Playing in what many consider the strongest, deepest division in baseball, it’s a bit early to get excited about a World Series run. But 4-2 is a nice start, and, to update again, it’s NAVA TIME at Fenway, as Daniel Nava hit a 3-run shot to put Clay Buchholz in line for a win if Andrew Bailey and Hanrahan can deliver. I’m never one to let the optimism flow unchecked, but there’s reason to believe these guys can squeak into the playoffs. Who’s got a better bullpen in the division? And that’s without Daniel Bard, who, had he not tried to overstep his limitations and try becoming a starter last year, would likely be an elite closer at this point in his career. He’s currently getting his mojo back in Double-A Portland (no word if the Kennebunk zumba instructor is making weekly trips up to Portland to help) and figures to help the big club later this spring. The lineup has gotten it done so far, and should only improve as Bradley gets more comfortable and Ortiz comes back (hopefully sooner rather than later). So yeah, this team isn’t likely to win 100 games, and while I’m hesitant to move the needle from mid-80s, looking at the way they’ve carried themselves and the way the bullpen has put them in position to steal games, it’s not unreasonable to think 90-plus wins.

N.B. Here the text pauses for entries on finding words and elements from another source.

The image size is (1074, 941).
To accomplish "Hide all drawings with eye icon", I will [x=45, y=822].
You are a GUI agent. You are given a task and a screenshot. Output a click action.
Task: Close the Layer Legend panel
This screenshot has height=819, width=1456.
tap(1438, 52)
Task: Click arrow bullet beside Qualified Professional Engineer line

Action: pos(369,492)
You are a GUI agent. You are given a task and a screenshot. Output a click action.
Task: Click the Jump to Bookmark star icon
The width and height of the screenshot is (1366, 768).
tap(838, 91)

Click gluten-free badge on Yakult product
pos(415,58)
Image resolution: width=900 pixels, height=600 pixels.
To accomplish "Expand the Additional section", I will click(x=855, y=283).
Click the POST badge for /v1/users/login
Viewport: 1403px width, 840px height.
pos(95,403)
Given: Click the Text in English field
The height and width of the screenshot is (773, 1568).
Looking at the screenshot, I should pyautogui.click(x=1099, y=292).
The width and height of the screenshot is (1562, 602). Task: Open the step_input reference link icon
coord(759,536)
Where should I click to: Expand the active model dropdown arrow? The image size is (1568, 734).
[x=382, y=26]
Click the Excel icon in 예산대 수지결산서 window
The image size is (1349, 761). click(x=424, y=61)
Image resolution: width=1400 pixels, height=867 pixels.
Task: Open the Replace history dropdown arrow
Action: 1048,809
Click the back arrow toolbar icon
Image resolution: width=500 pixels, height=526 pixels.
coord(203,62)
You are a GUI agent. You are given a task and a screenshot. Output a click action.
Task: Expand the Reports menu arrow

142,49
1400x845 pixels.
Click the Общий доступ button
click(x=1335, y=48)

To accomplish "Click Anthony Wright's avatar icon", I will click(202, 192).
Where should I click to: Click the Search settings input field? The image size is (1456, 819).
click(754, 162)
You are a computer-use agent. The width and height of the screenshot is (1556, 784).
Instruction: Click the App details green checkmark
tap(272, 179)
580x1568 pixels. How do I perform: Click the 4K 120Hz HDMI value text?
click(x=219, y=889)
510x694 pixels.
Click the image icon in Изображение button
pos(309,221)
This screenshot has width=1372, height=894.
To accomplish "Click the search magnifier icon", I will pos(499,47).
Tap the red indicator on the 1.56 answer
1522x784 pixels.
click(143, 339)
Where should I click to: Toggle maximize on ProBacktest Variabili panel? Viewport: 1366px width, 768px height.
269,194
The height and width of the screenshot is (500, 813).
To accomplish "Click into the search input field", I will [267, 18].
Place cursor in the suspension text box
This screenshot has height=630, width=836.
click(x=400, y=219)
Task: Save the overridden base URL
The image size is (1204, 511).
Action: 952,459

Will we remember the 2013 Red Sox? I’d like to think so. Sure, we remember every team, for better or worse. The World Series teams aside, there were the ’03 and ’08 teams that fell just short, the ’09 team that crumbled in the playoffs and led to the bridge year in ’10, which really might be the most forgettable year in recent Sox history. And the past two years go without saying. So what might we remember this team for? A few things come to mind: a manager who’s sane…the emergence of Bradley as an everyday MLB player…Ortiz returning from injury to build on his legacy…Lester and Buchholz rebounding and jumping to the next level…Lackey redeeming himself…a manager who’s sane…a bullpen holding leads and keeping the team in games…exciting prospects like Brentz, Webster, and Bogaerts on the verge of breaking through…a manager who’s sane…and maybe even a playoff appearance.

And what do you know? As I write this, Hanrahan, despite blowing the shutout, finished off the Orioles and cued The Standells. The Sox move to 5-2 and have, thus far, more than held their own with the rest of the AL East, which appears to be more of a dog fight than anyone thought it’d be. Boston won on Opening Day and sent the crowd home happy, which is always a great first step towards repairing relations with the fan base. Hey, maybe that semi-legitimate (and that’s being nice) sellout streak will continue into May, something ownership has said will not happen. And maybe, just maybe, the Sox will forget all the baggage of the past two years and just keep playing fun, inspired baseball, all the way through the summer and into the postseason. Fine, it may not be probable, but it’s Opening Day at Fenway Park, the one day of the year where even the most hardcore pessimists among us have free reign to experiment with this strange idea of optimism.